Saturday, March 08, 2008

The Birchbark House

by Louise Erdrich

This story of Omakayas, a young Ojibwa girl, is set in 1847, on an island in Lake Superior. It describes the family's life over the course of a year: the abundance of food in the summer, the near starvation of an unusually harsh winter, the loss of loved ones to smallpox. The prose is elegant, but unsparing. Descriptions of the family's work as the seasons unfold are detailed and interesting. Laura Ingalls Wilder said that she began her Little House series to describe a way of life that was vanishing. This book stands in valuable counterpoint to her presentation of the white settler's perspective with its portrait of Ojibwa life during the same period.

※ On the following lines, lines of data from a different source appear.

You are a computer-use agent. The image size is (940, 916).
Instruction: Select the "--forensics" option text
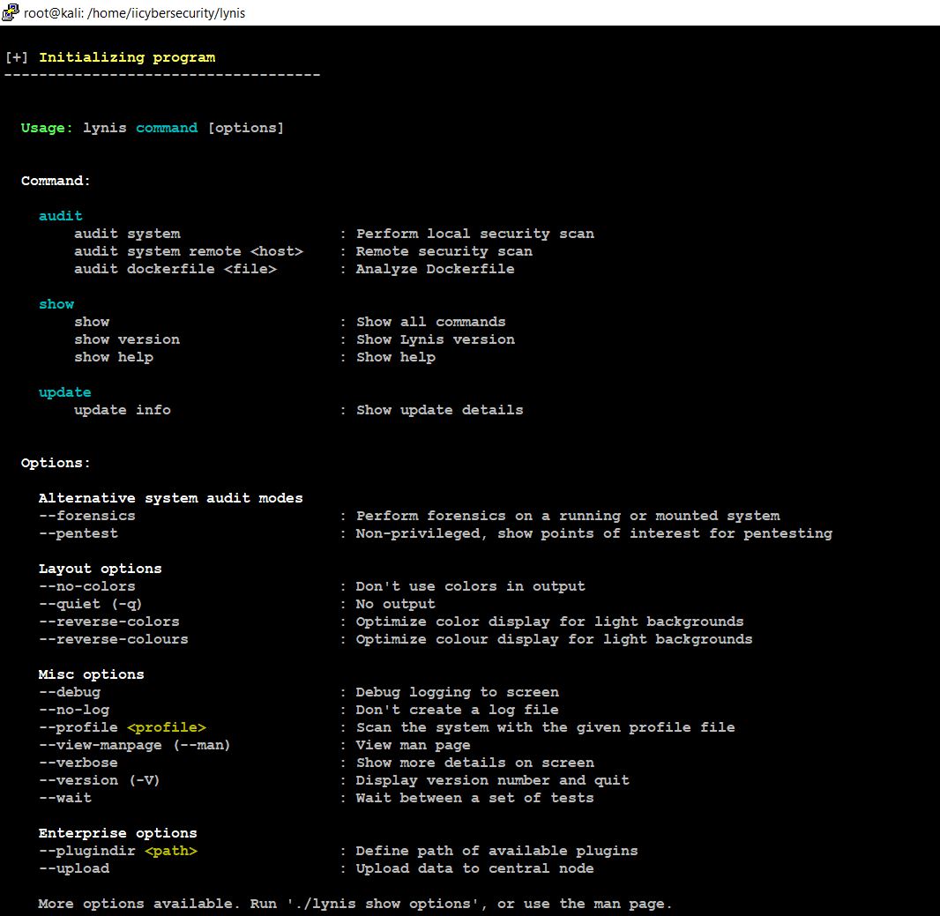86,515
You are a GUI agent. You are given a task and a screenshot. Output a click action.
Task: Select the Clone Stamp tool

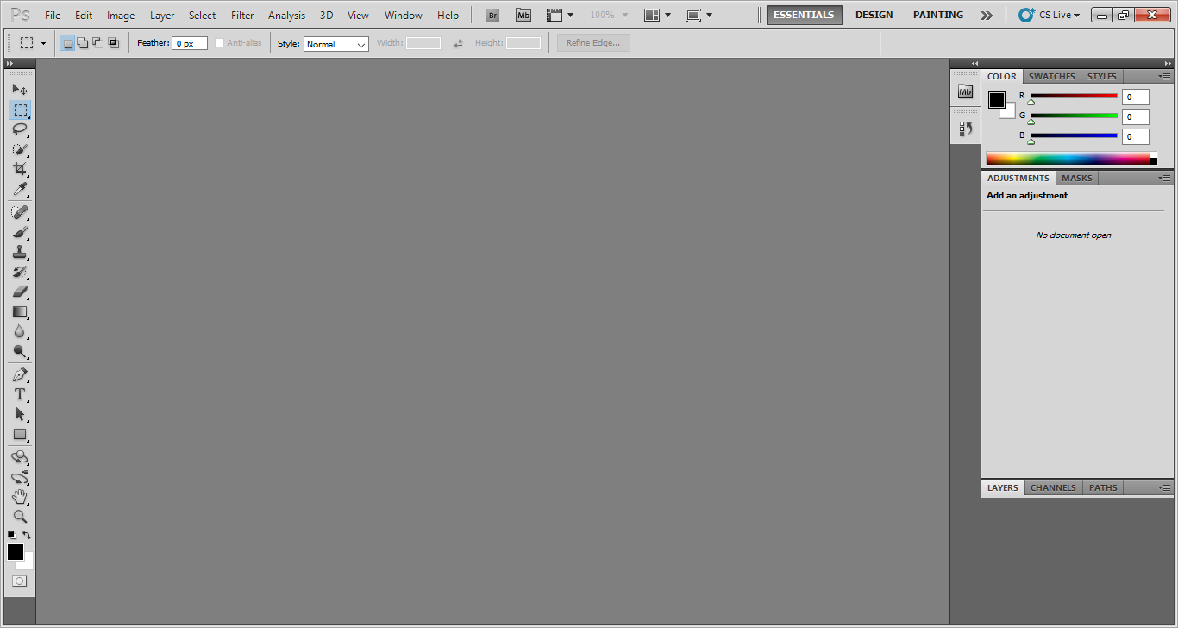pyautogui.click(x=19, y=252)
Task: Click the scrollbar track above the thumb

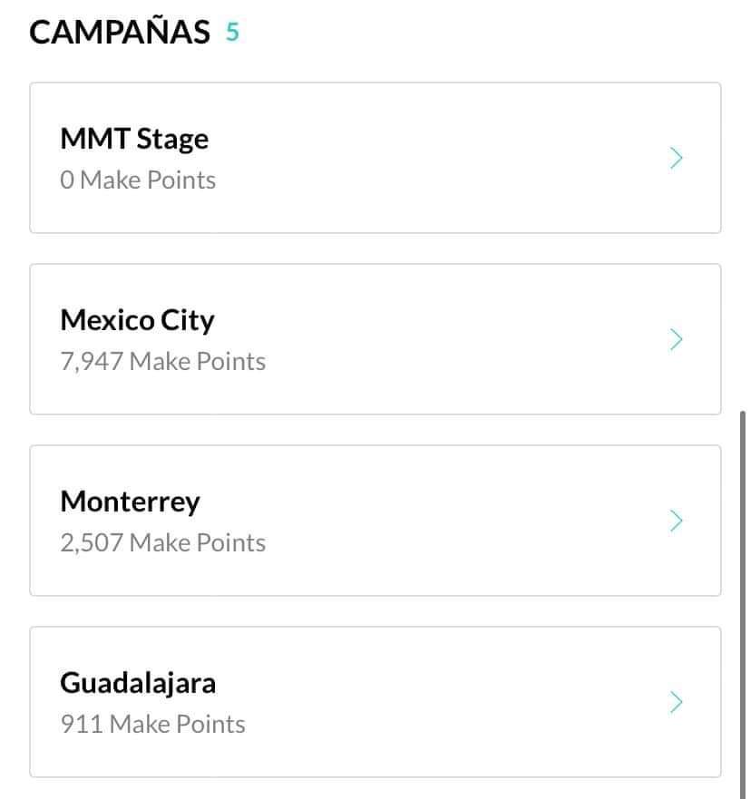Action: point(744,204)
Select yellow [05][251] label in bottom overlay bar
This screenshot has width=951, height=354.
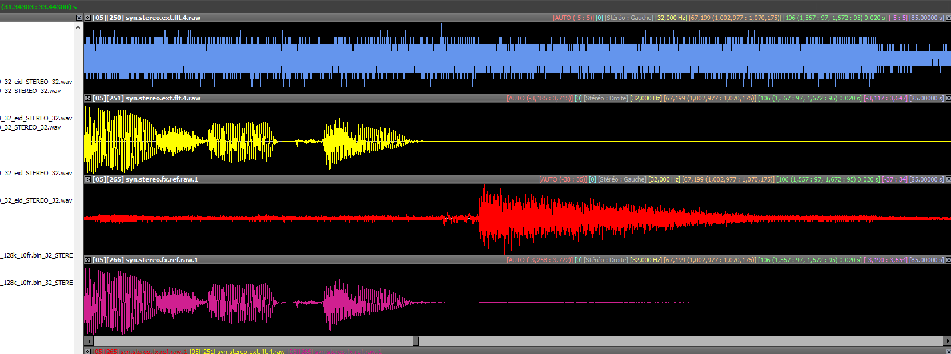(x=236, y=351)
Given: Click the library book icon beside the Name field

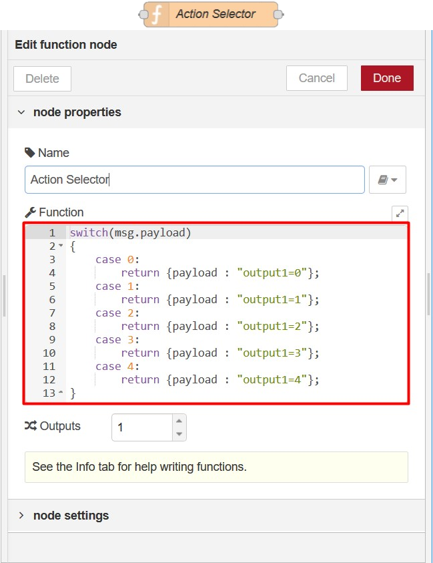Looking at the screenshot, I should tap(383, 180).
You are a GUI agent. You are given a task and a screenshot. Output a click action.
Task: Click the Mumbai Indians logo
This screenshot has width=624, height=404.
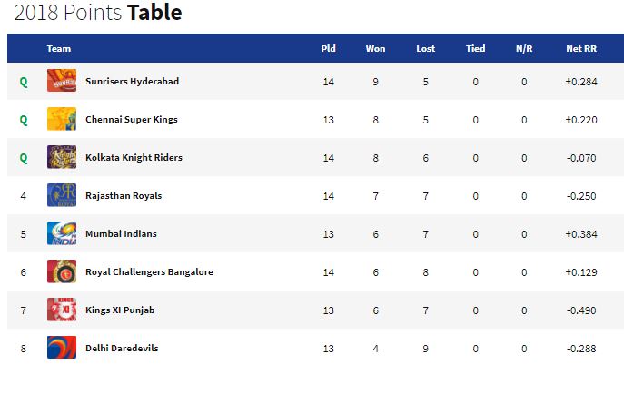point(62,233)
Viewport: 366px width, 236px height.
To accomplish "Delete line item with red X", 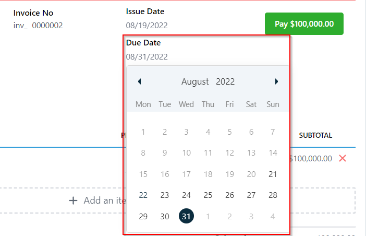I will [x=343, y=158].
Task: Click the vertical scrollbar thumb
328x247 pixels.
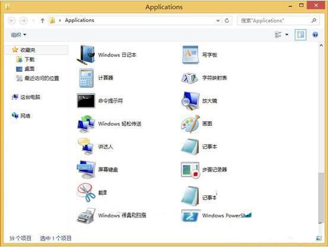Action: coord(321,198)
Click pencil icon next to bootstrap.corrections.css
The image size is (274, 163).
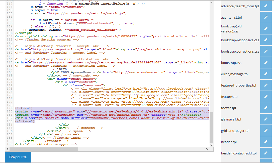click(x=266, y=51)
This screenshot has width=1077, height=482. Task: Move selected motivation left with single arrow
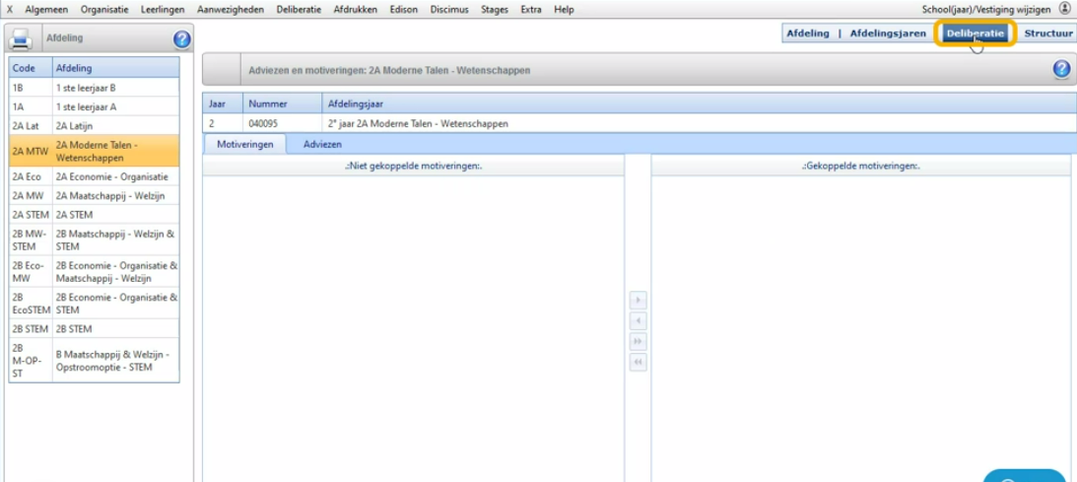638,320
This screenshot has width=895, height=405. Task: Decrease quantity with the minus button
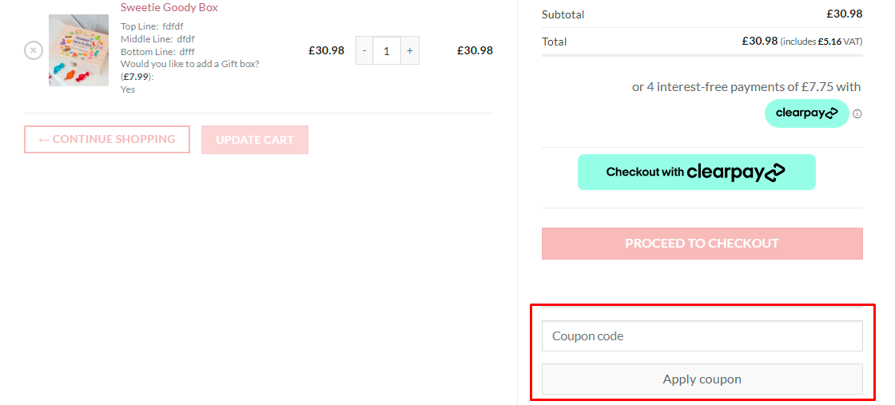click(364, 50)
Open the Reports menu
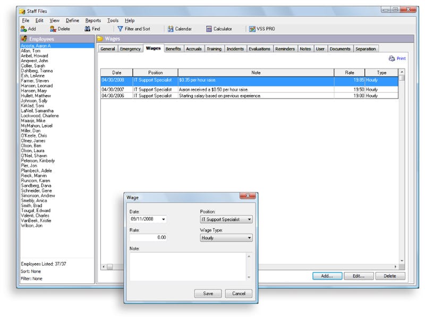This screenshot has width=425, height=320. [94, 20]
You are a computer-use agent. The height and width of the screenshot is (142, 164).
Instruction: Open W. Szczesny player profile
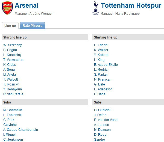coord(13,45)
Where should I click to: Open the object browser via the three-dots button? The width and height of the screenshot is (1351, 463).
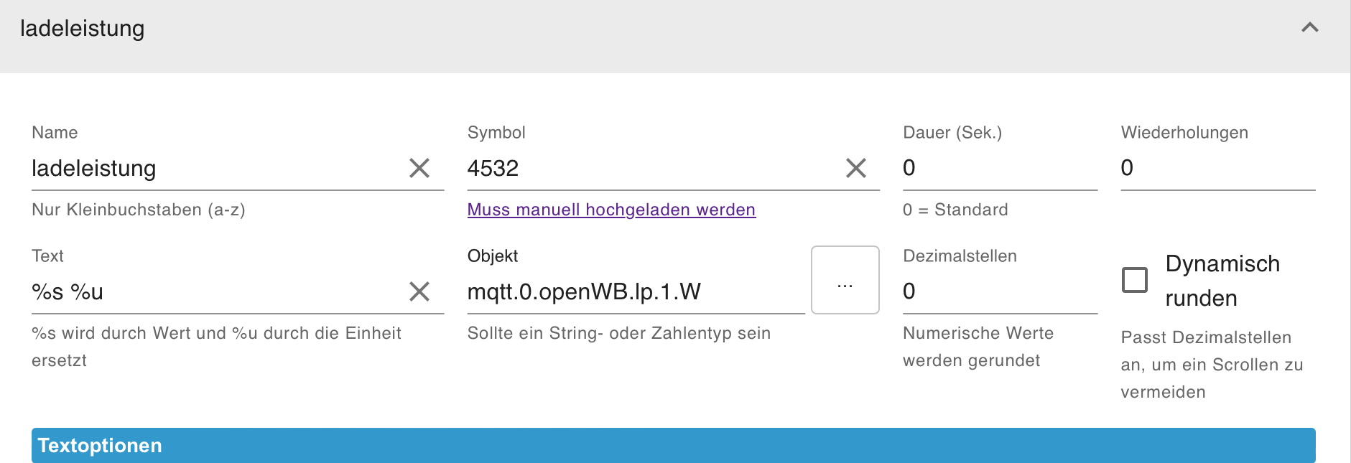(845, 280)
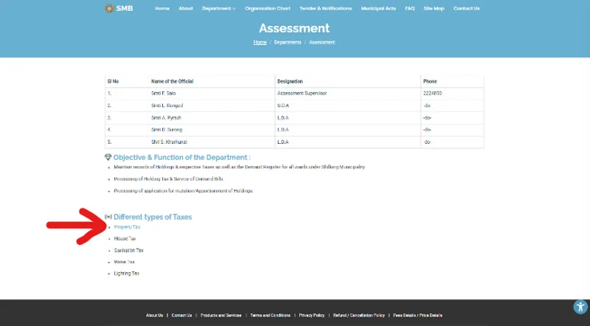Click the SMB logo emblem
Image resolution: width=590 pixels, height=326 pixels.
pos(109,8)
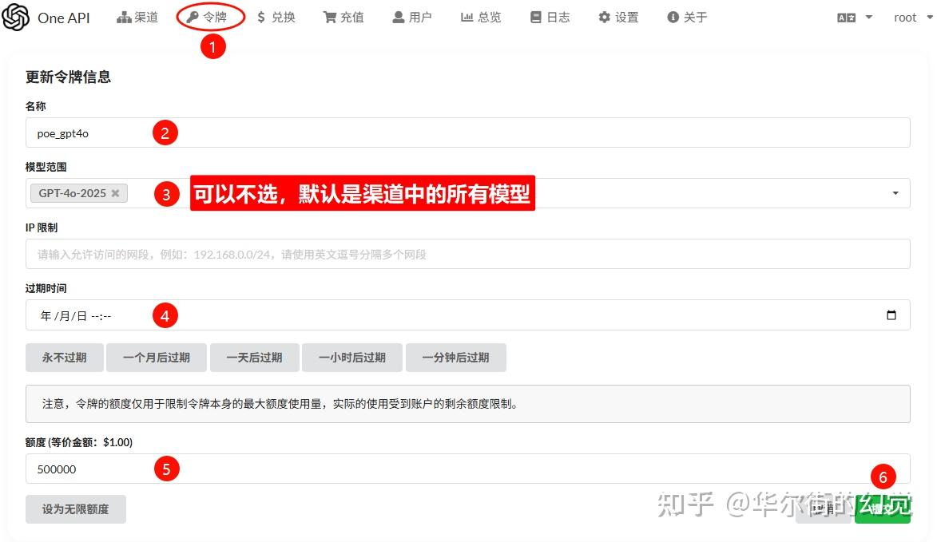Viewport: 937px width, 542px height.
Task: Click the info icon beside 关于
Action: click(672, 17)

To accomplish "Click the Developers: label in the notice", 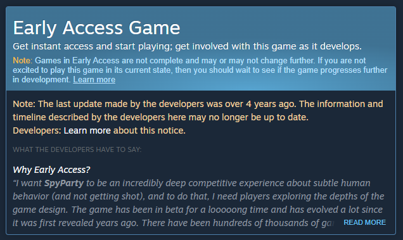I will pyautogui.click(x=37, y=130).
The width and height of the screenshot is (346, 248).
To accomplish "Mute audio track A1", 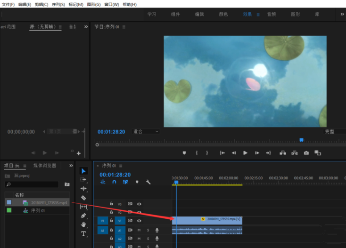I will coord(139,230).
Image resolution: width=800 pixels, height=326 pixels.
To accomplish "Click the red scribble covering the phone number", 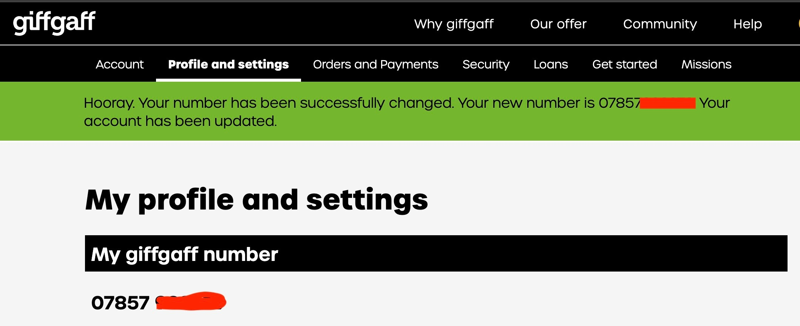I will [191, 301].
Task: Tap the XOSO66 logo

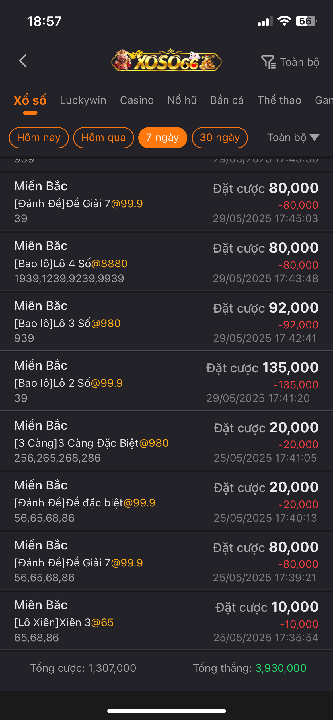Action: [167, 61]
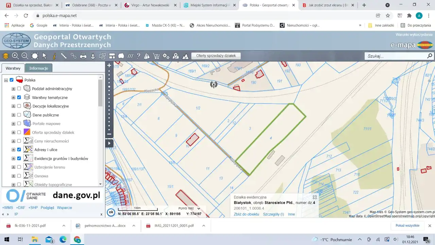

Even without the historical perspective, though, this book would be a worthwhile story of a young girl growing up. Omakayas is an intriguing character in her own right. The hardships she suffers and the maturity she eventually gains are written with deep empathy that never sentimentalizes or trivializes her experience.

I learned from the dust jacket that Louise Erdrich is herself a member of an Ojibwa tribe, and that the book was written as she researched her family's history with her mother. This doubtless accounts for the way this book rings true on every page. I recommend it highly.



Blogger zelda said...

Sounds lovely...I need to google the author...her name rings a bell.

6:48 PM  
Blogger Sarah said...

She's written books for adults as well, including the prize-winning Love Medicine.

I actually like this book better than Love Medicine.

She has written a sequel; apparently this is going to be a series.